The Life and Work of Gerald D. Hines

Mark Seal
Gerald D. Hines stands at the top of the international real estate investment and development world. A Purdue graduate with a degree in engineering, Hines may have arrived in Houston in 1948 for a nine-to-five job at a heating and air conditioning company, but before long he was making the deals that would transform Houston’s skyline. Later, with his revolutionary idea that great architecture was good business, he was reshaping the skylines of the world. Today, Hines is a respected global organization with a presence in 20 countries that has developed, redeveloped or acquired more than 1,100 properties.

Raising the Bar: The Life and Work of Gerald D. Hines tracks one man’s incredible rise, from building small office/warehouses to manifesting Houston icons like The Galleria, One Shell Plaza, and Pennzoil Place to cultivating the national and then global expansion of his company. It paints the portrait of a man who himself is a study in contradictions: a child of the Depression and a citizen of the world; an engineer who still carries the slide rule that has guided his career yet commissions daring feats of art and architecture; a reserved and humble man in a field known for being brash and aggressive who takes on physical challenges with wild abandon. With enlivening anecdotes and revealing characterizations, Raising the Bar reveals the man behind the premier real estate company in the world like never before.  
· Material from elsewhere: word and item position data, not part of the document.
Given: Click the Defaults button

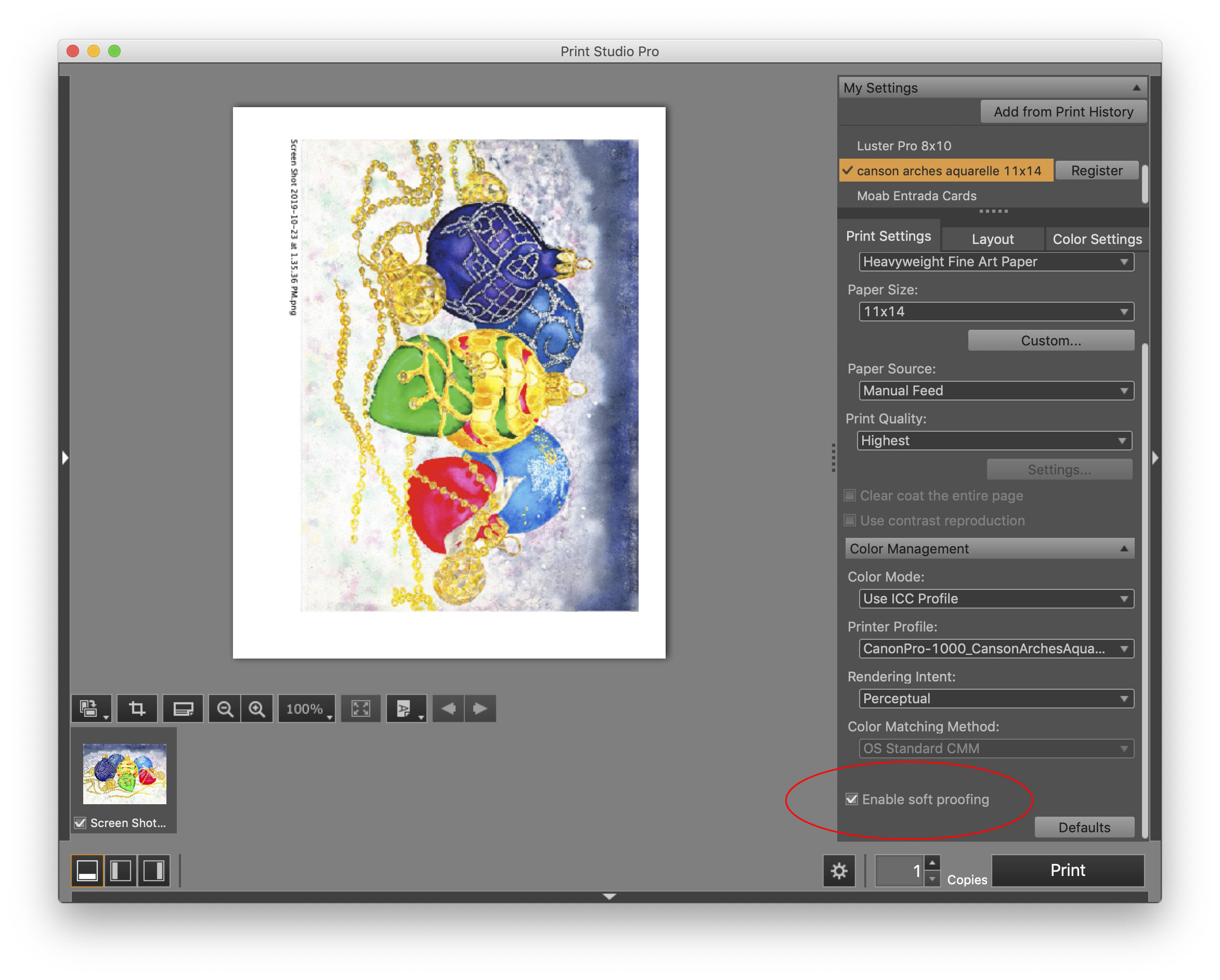Looking at the screenshot, I should click(1085, 827).
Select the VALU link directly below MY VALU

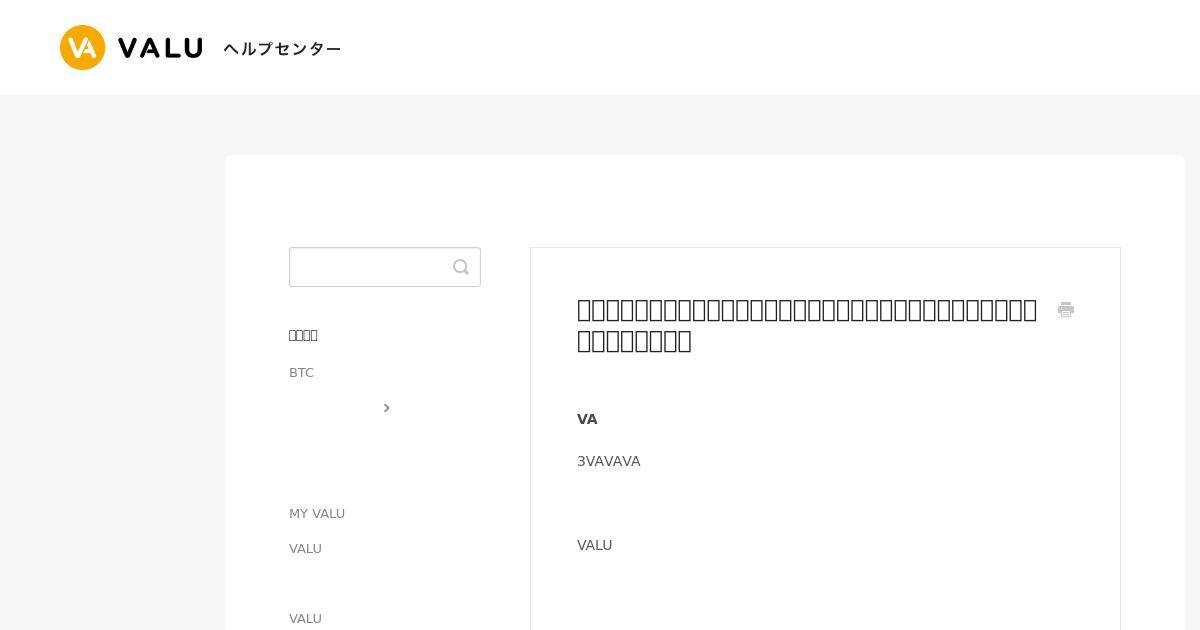coord(305,548)
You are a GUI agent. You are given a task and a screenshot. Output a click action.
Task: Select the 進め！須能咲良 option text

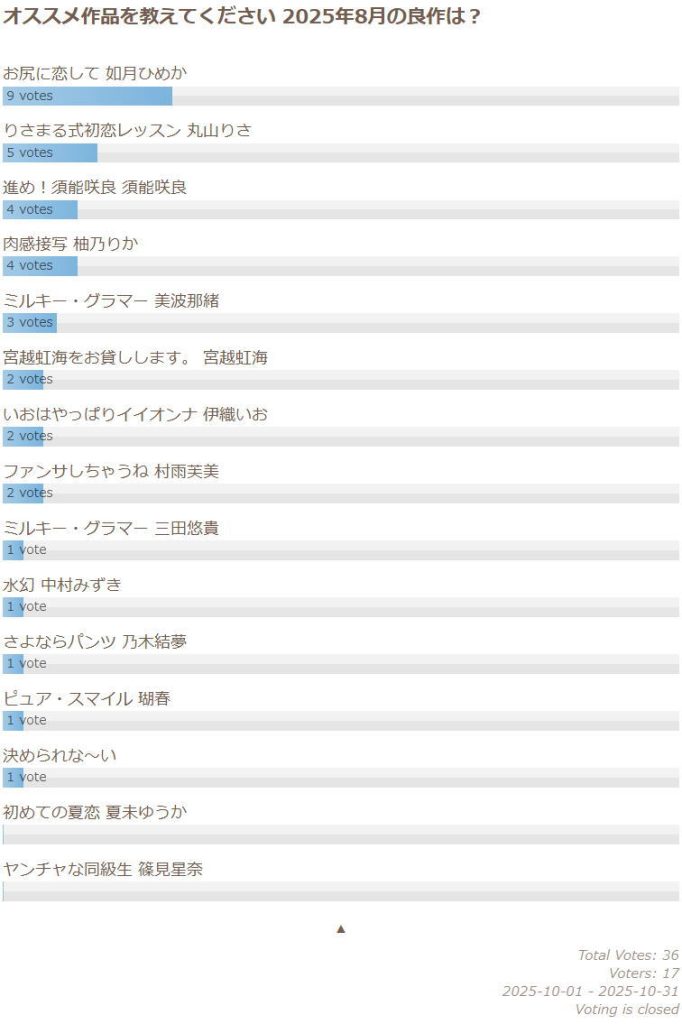click(x=95, y=187)
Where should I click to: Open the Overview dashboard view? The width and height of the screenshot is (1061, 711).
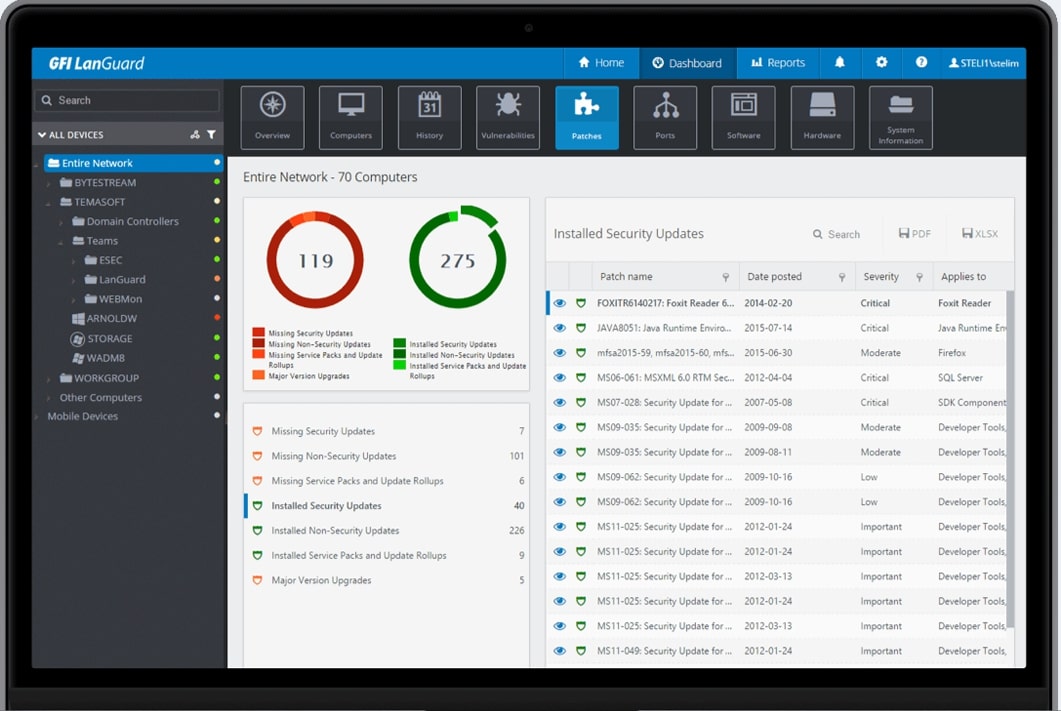[271, 117]
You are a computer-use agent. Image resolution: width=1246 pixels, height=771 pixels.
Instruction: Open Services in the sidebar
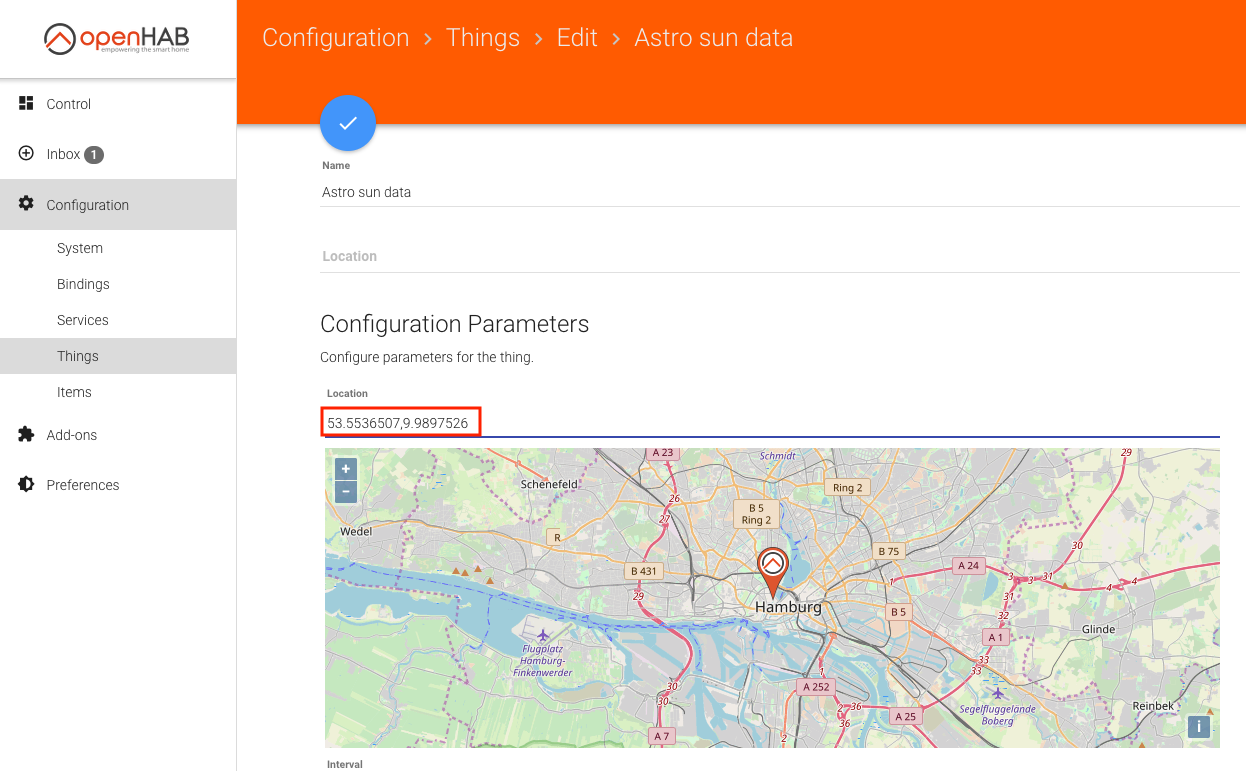[83, 320]
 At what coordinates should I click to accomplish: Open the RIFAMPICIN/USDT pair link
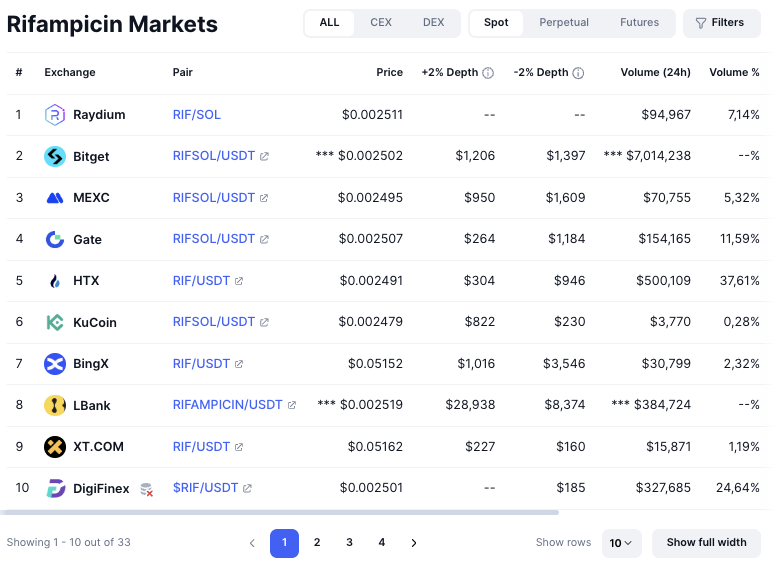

Mark Seal is the author of many nonfiction books, including Wildflower: An Extraordinary Life and Mysterious Death in Africa, about the late, legendary Kenyan wildlife filmmaker Joan Root, and The Man in the Rockefeller Suit, the incredible story of the life and trials of a German immigrant who came to America and embarked upon a life as an aristocrat, calling himself Clark Rockefeller. A journalist of more than 40 years he has written for many national publications. He is presently a contributing editor at Vanity Fair and has served as å collaborator on more than twenty nonfiction books. He lives in Aspen, Colorado.